# DOCUMENT EXCERPT
——

Configuring Cisco IP SLAs ICMP Jitter Operations

This module describes how to configure a Cisco IOS IP Service Level Agreements (SLAs) Internet Control Message Protocol (ICMP) Jitter operation for generating a stream of ICMP packets between a Cisco IOS device (source) and any other IP device (destination) to gather network performance-related statistics. The destination device can be any network device that supports ICMP such as a server or workstation. Available statistical measurements for IP SLAs ICMP jitter operations include latency, round-trip time, jitter (interpacket delay variance), and packet loss. The IP SLAs ICMP jitter operation does not require an IP SLAs Responder on the destination device.

Finding Feature Information

Your software release may not support all the features documented in this module. For the latest caveats and feature information, see Bug Search Tool and the release notes for your platform and software release. To find information about the features documented in this module, and to see a list of the releases in which each feature is supported, see the feature information table.

Use Cisco Feature Navigator to find information about platform support and Cisco software image support. To access Cisco Feature Navigator, go to www.cisco.com/​go/​cfn. An account on Cisco.com is not required.

Restrictions for IP SLAs ICMP Jitter Operations

  • Cisco IOS-XR devices do not support ICMP Timestamp and hence all ICMP jitter operations to these devices fail.

  • When compared to the IP SLAs User Datagram Protocol (UDP) jitter operation, the IP SLAs ICMP jitter operation may provide less accurate measurements because the accuracy of the measurements provided by a non-Cisco destination device cannot be determined.

  • Because ICMP packets do not support voice technology, the IP SLAs ICMP jitter operation does not support Mean Opinion Score (MOS), Calculated Planning Impairment Factor (ICPIF), or estimated transmission rating factor (R) reaction configuration capabilities.

——

# INFORMATION GIVEN
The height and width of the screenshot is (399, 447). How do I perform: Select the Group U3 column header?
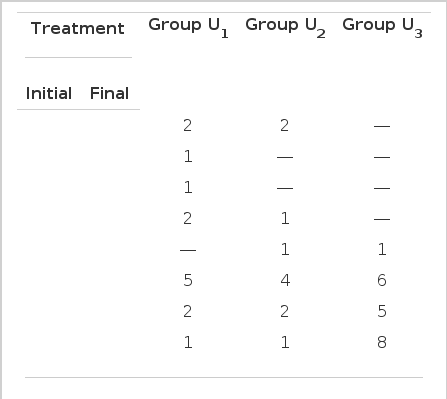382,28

——

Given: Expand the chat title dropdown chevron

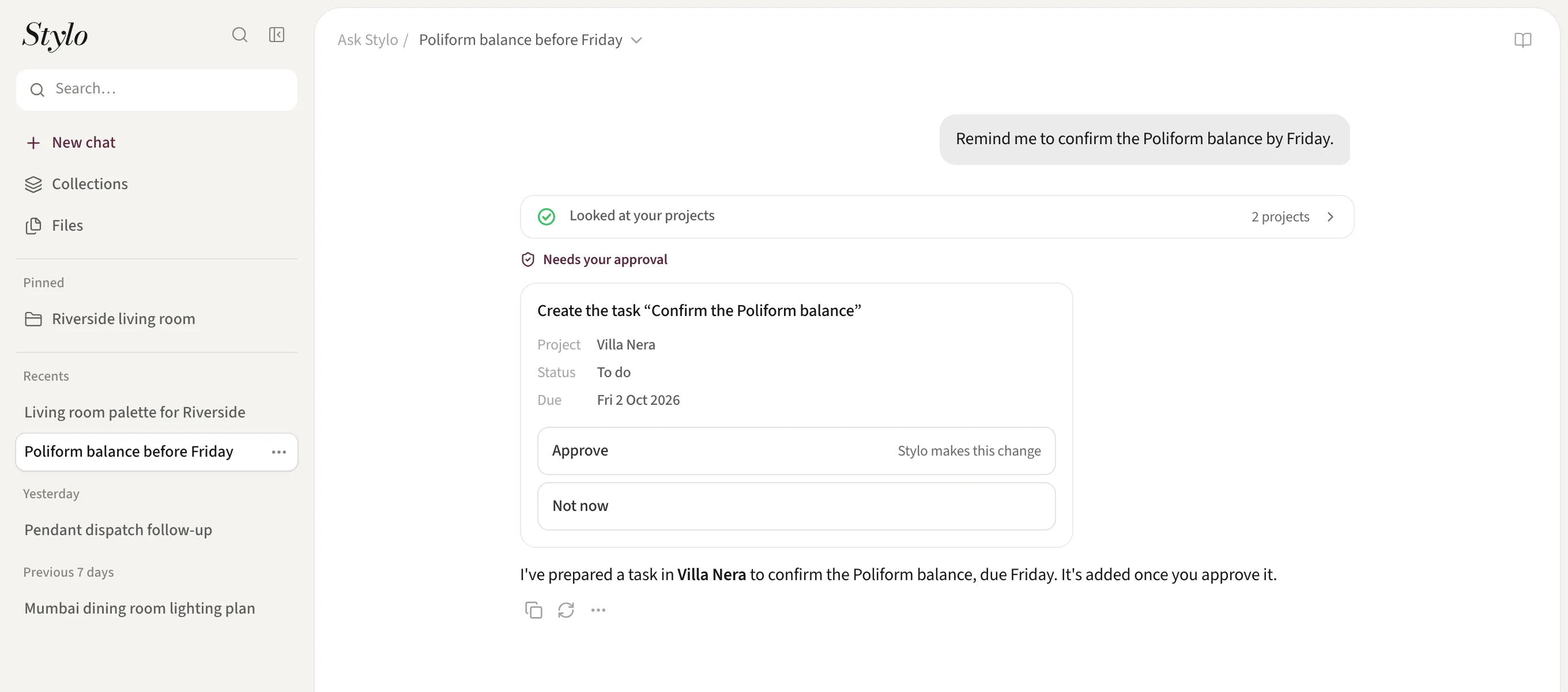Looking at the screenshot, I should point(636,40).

——

# SET EXERCISE 1
In the IP SLAs ICMP jitter document, why do all ICMP jitter operations to Cisco IOS-XR devices fail?
# SET EXERCISE 2
Reproduce word for word the passage of the IP SLAs ICMP jitter document that opens with "Use Cisco Feature" and closes with "these devices fail.".
# SET EXERCISE 3
Write the next part of the IP SLAs ICMP jitter document, picking up after its final sentence.

# RESULT 1
Cisco IOS-XR devices do not support ICMP Timestamp.

# RESULT 2
Use Cisco Feature Navigator to find information about platform support and Cisco software image support. To access Cisco Feature Navigator, go to www.cisco.com/​go/​cfn. An account on Cisco.com is not required.

Restrictions for IP SLAs ICMP Jitter Operations

  • Cisco IOS-XR devices do not support ICMP Timestamp and hence all ICMP jitter operations to these devices fail.

# RESULT 3
Information About IP SLAs ICMP Jitter Operations

Benefits of the IP SLAs ICMP Jitter Operation

The IP SLAs ICMP Jitter Operation feature provides the following key benefits:

  • End-to-end performance measurements between a Cisco device (source) and any other IP device (destination) using ICMP.

  • Proactive threshold violation monitoring through Simple Network Management Protocol (SNMP) trap notifications and syslog messages.

Statistics Measured by the IP SLAs ICMP Jitter Operation

The IP SLAs ICMP jitter operation supports the following statistical measurements:

  • Jitter (source-to-destination and destination-to-source)

  • Latency (source-to-destination and destination-to-source)

  • Round-trip time latency

  • Packet loss

  • Successive packet loss

  • Out-of-sequence packets (source-to-destination, destination-to-source, and round-trip)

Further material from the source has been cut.